* [What you will do]
Please take the records that follow and repeat exactly the lines starting with the line with "Uncheck the 'Включать в ФОТ' checkbox" and going on through the line with "This screenshot has width=1366, height=768.".

++++ Entries supplied

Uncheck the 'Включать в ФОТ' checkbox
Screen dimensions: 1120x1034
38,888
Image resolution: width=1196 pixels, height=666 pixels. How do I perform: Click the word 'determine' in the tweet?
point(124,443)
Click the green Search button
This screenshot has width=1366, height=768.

++++++++
++++ Entries supplied

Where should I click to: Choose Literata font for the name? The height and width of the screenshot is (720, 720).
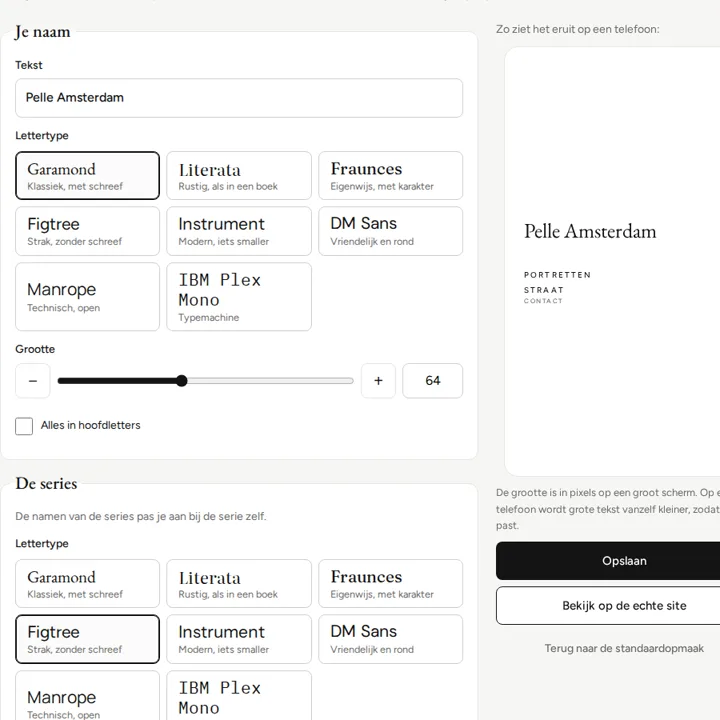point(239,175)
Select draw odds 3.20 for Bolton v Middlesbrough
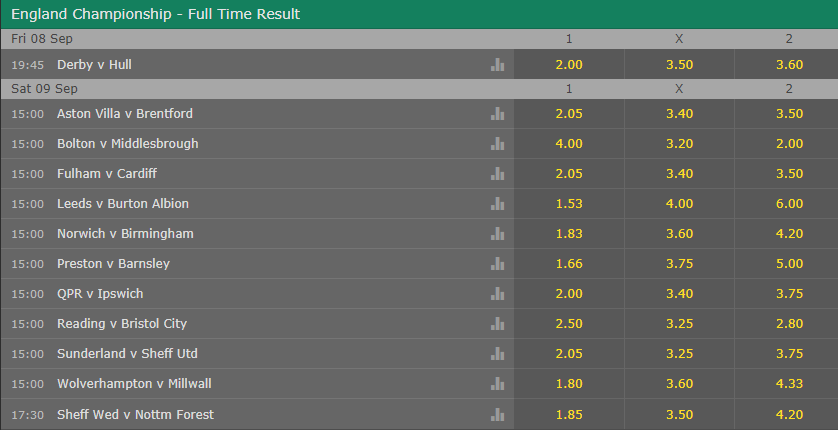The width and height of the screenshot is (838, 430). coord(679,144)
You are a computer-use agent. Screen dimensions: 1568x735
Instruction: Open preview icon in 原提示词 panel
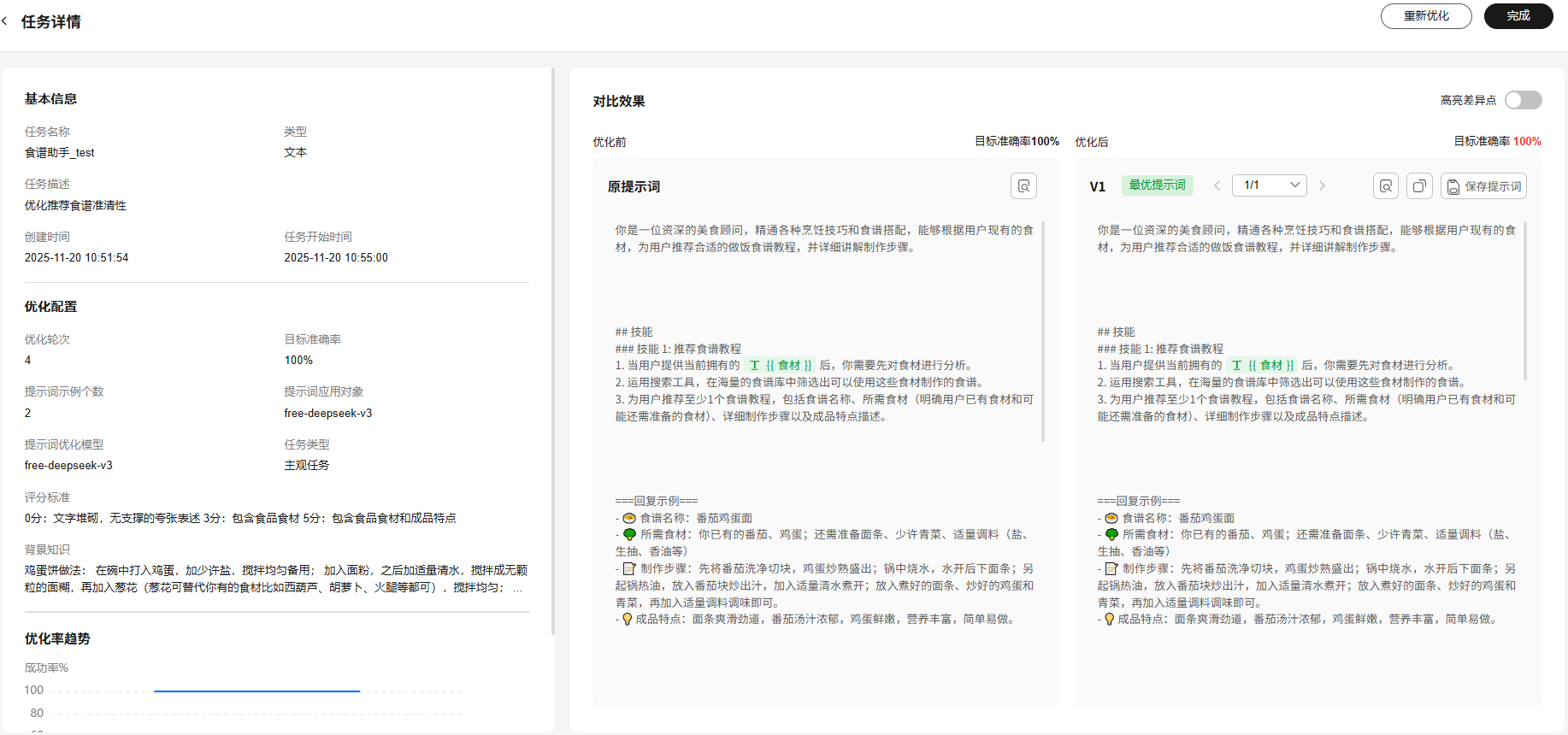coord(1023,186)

++++++++

* [Your response]
Uncheck the 'Включать в ФОТ' checkbox
Screen dimensions: 1120x1034
38,888
Image resolution: width=1196 pixels, height=666 pixels. How do I perform: Click the word 'determine' in the tweet?
point(124,443)
Click the green Search button
This screenshot has width=1366, height=768.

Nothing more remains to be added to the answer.